■ Exercise inputs:

*** Block opens ***

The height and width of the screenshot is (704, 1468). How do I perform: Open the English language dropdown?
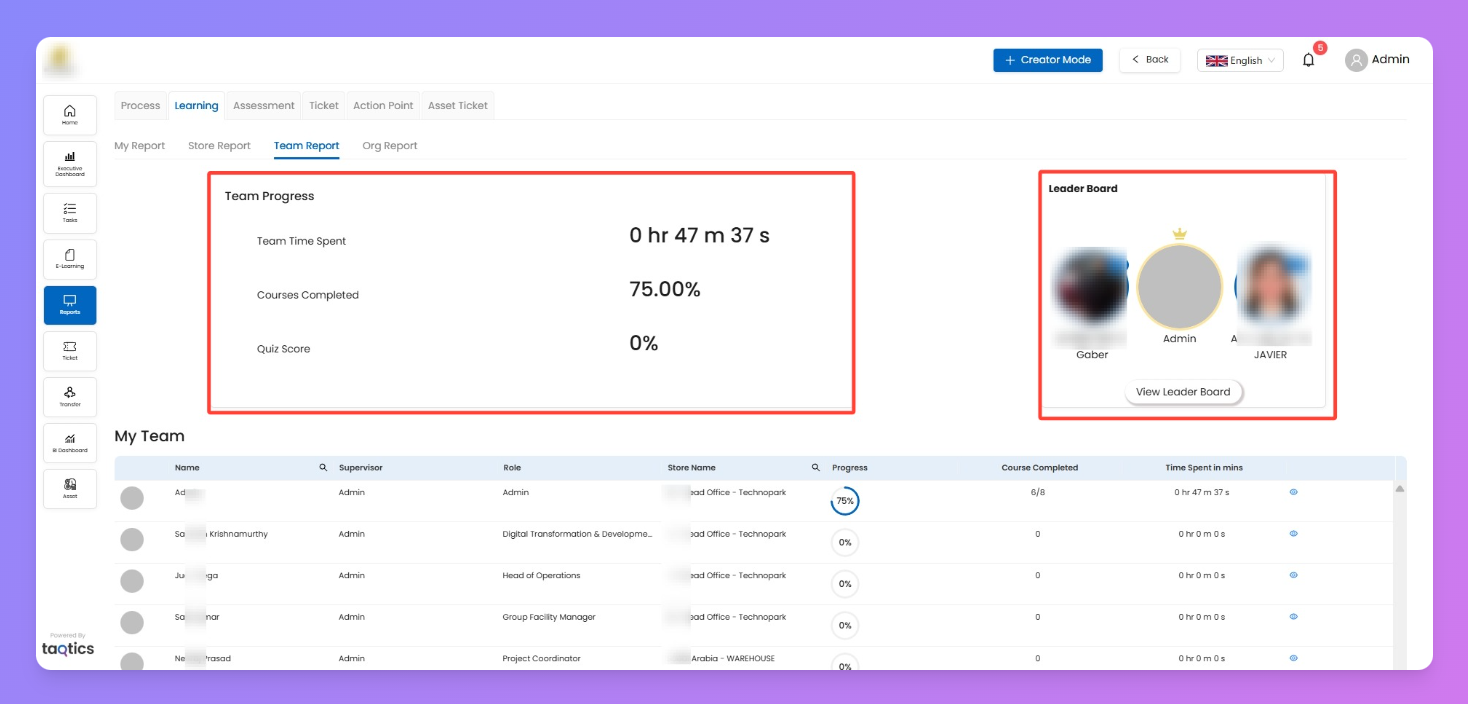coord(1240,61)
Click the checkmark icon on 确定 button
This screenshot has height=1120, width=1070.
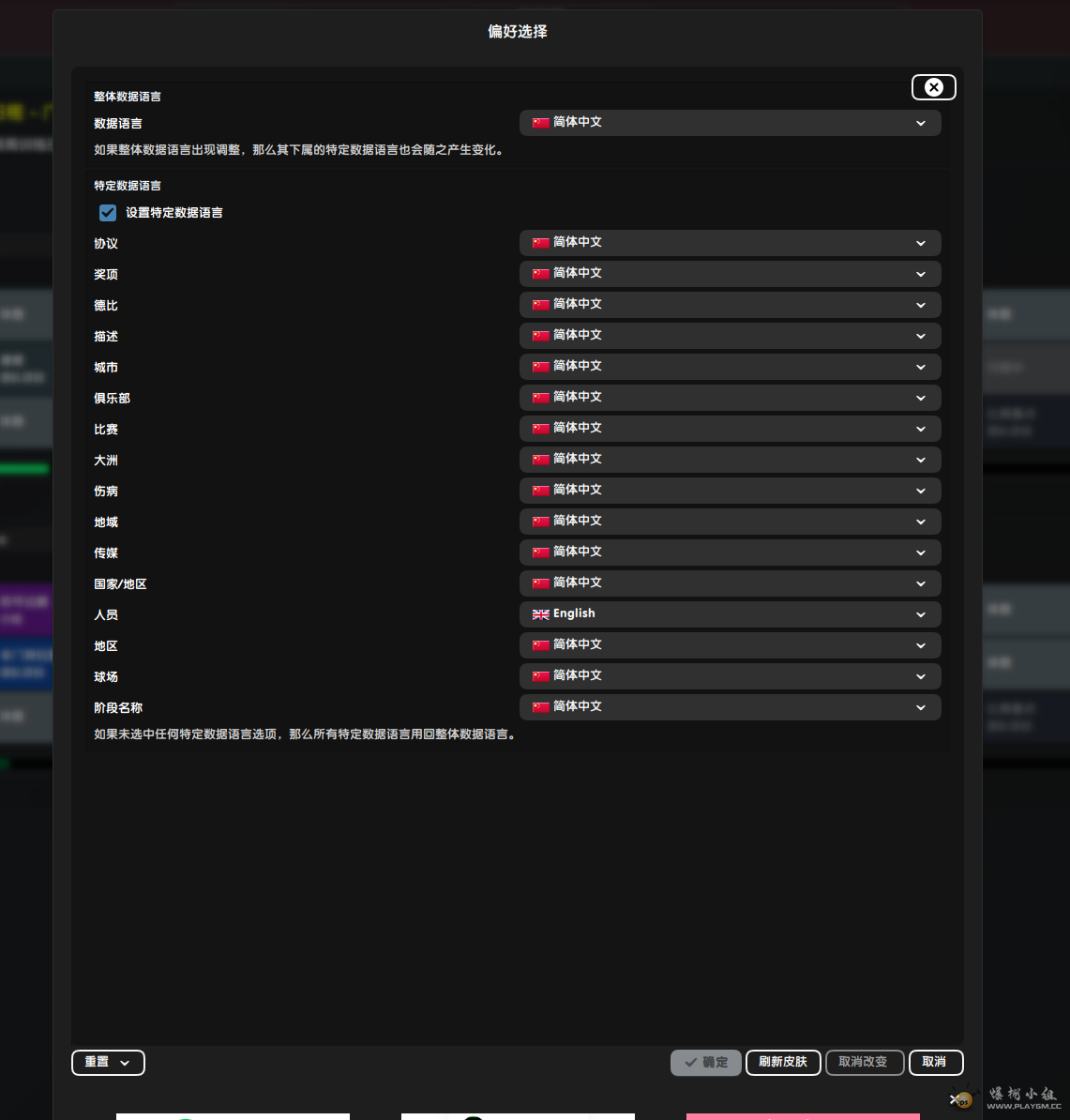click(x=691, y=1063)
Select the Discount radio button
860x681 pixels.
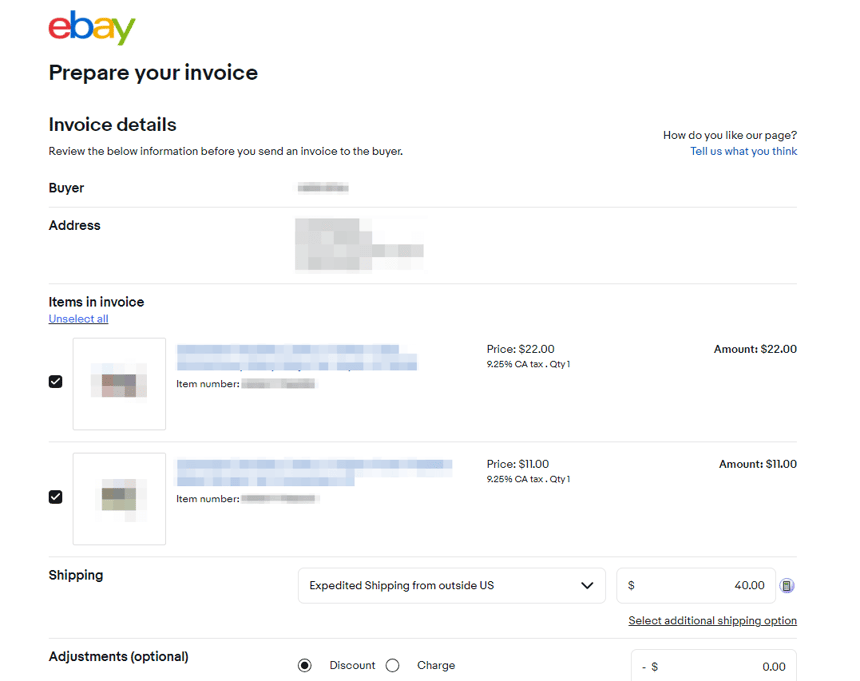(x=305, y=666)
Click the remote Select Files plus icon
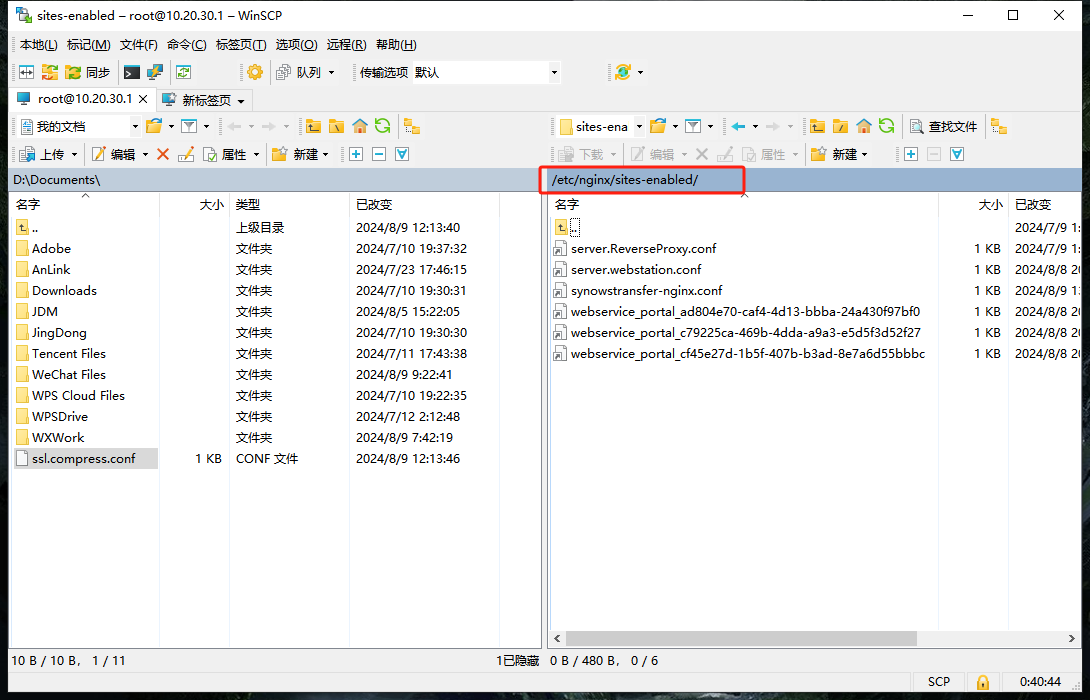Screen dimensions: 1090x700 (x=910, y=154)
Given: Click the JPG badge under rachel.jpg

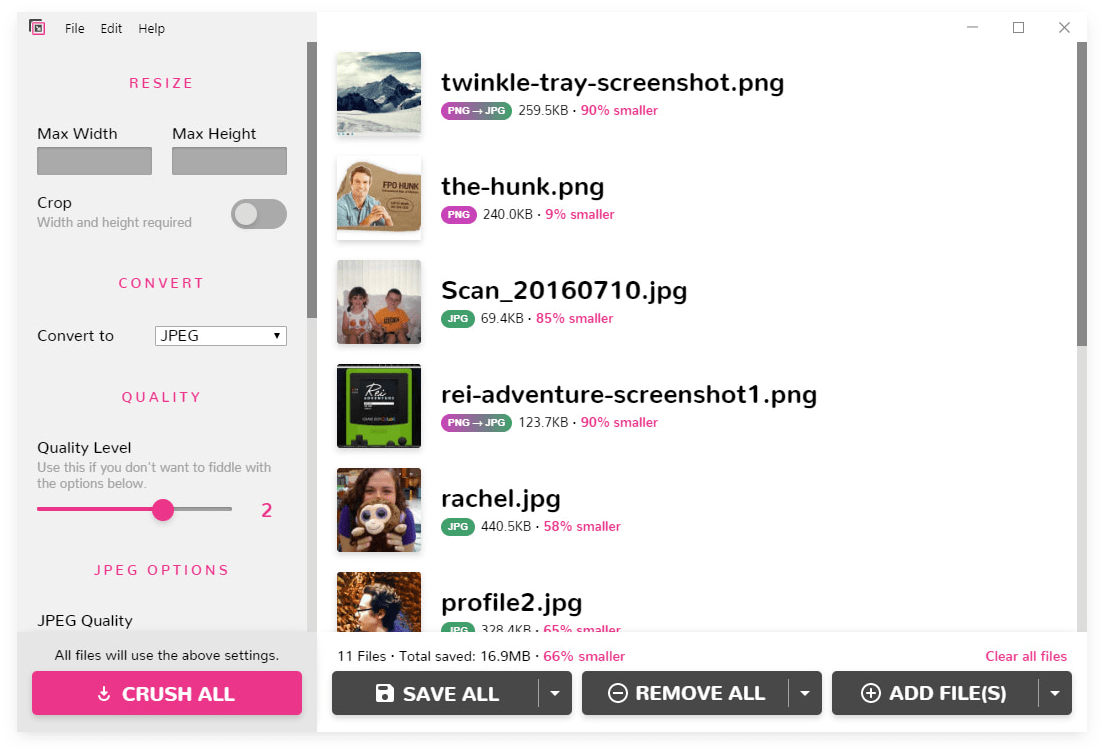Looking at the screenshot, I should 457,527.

*** Block closes ***

■ Problem requirements: From the line with "860x681 pixels." to the last line of the material, both inclusive, set down every line exactly and nothing else; omit pictures.

■ Written reply:
860x681 pixels.
(x=305, y=666)
Click the remote Select Files plus icon
Screen dimensions: 1090x700 (x=910, y=154)
Given: Click the JPG badge under rachel.jpg

Looking at the screenshot, I should 457,527.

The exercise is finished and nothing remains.